Go through the records below line by line and report how many lines include "computer", giving the number only.
________________________
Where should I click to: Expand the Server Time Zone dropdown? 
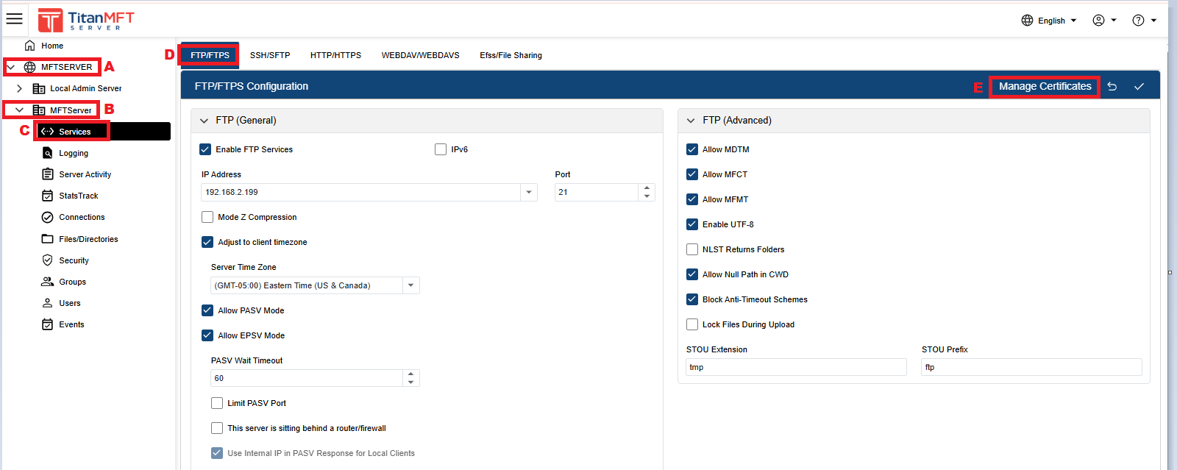click(x=410, y=285)
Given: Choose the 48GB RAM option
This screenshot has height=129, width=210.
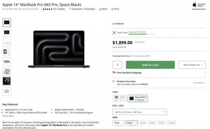Looking at the screenshot, I should click(143, 124).
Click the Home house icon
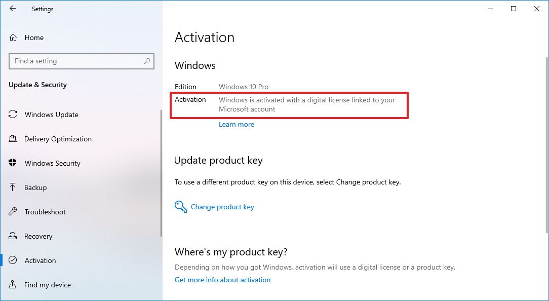This screenshot has width=549, height=301. coord(13,37)
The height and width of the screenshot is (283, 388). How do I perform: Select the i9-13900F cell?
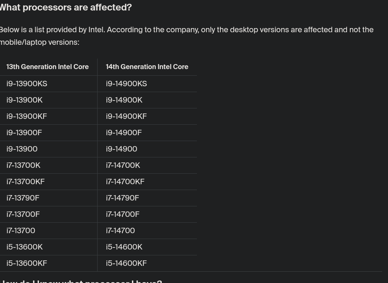click(x=24, y=133)
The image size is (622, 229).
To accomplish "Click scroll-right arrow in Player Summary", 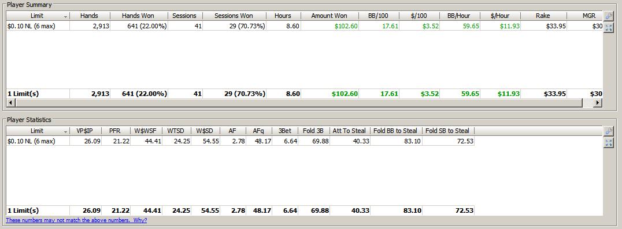I will pyautogui.click(x=598, y=103).
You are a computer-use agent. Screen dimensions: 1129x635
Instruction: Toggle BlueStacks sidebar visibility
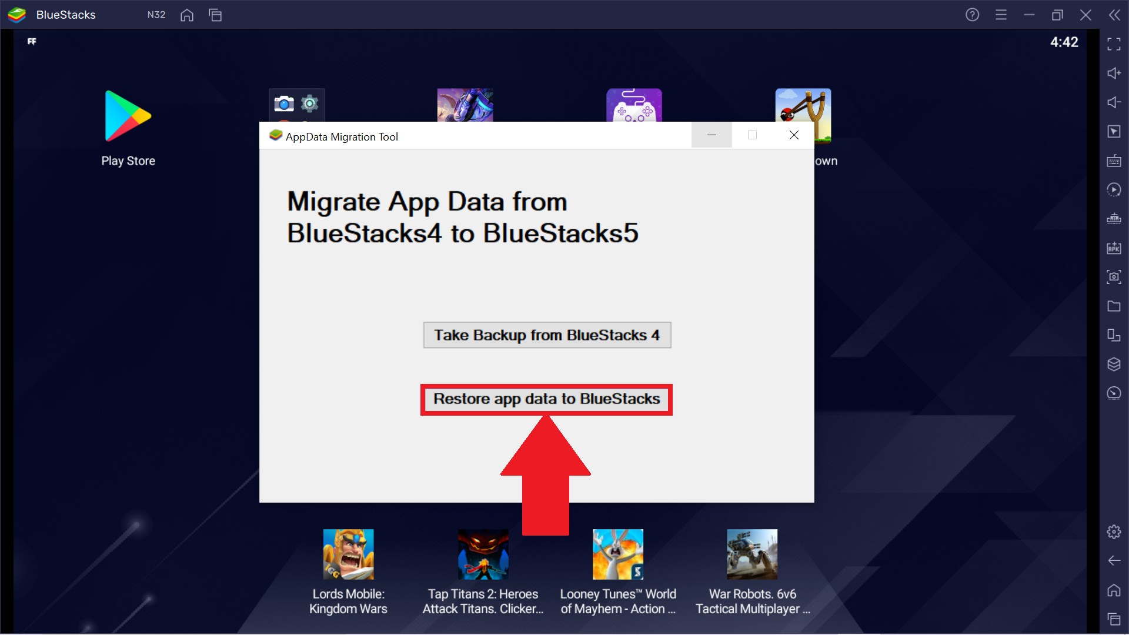(1115, 15)
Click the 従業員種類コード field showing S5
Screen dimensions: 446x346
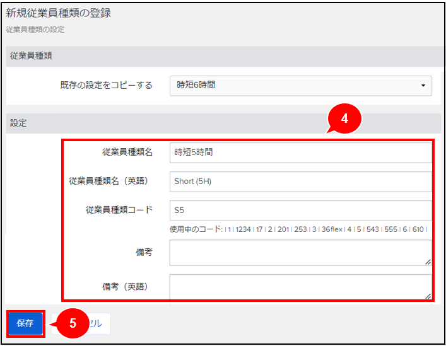click(x=300, y=210)
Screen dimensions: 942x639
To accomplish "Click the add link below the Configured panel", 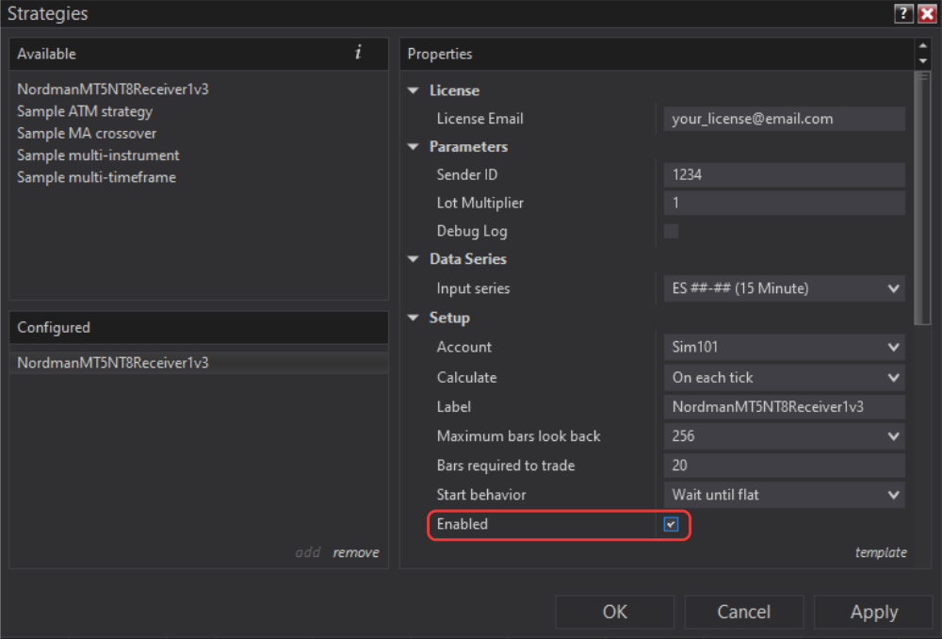I will pyautogui.click(x=307, y=552).
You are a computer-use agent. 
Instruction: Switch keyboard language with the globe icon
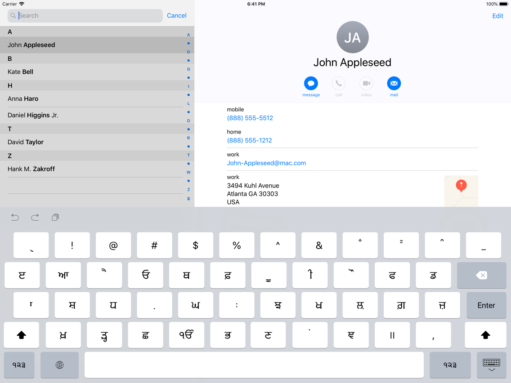click(x=59, y=365)
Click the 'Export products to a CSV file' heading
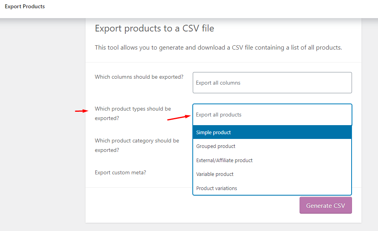This screenshot has width=378, height=231. 154,28
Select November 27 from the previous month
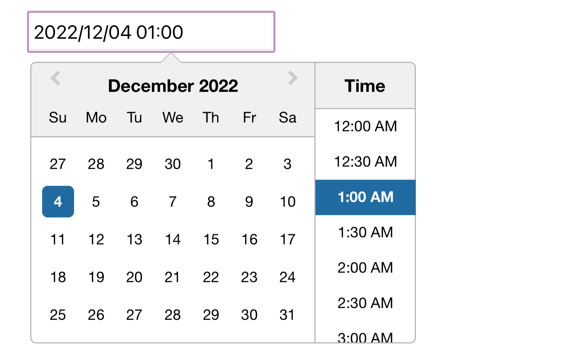 (58, 164)
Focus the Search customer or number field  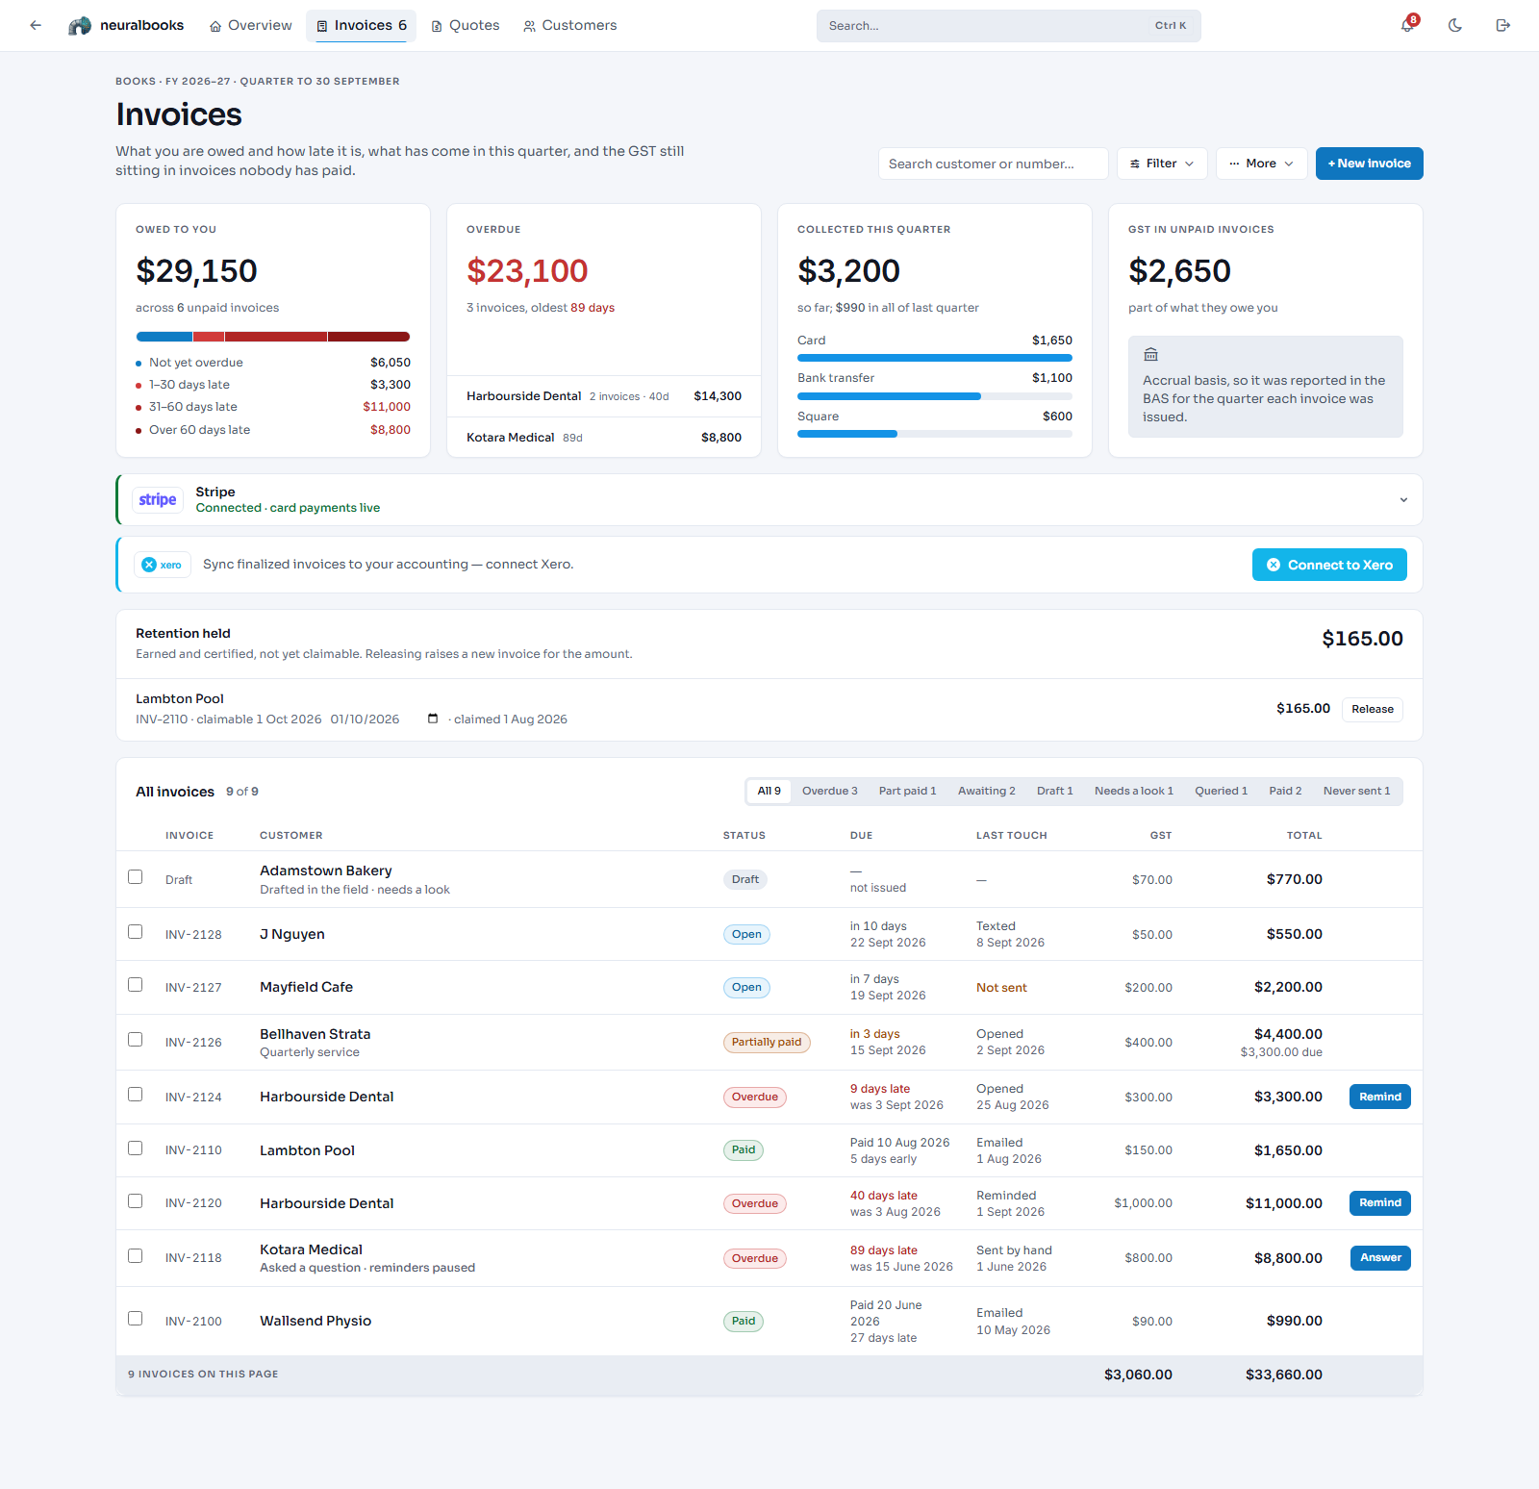(x=993, y=164)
________________________
SOLUTION BELOW:
2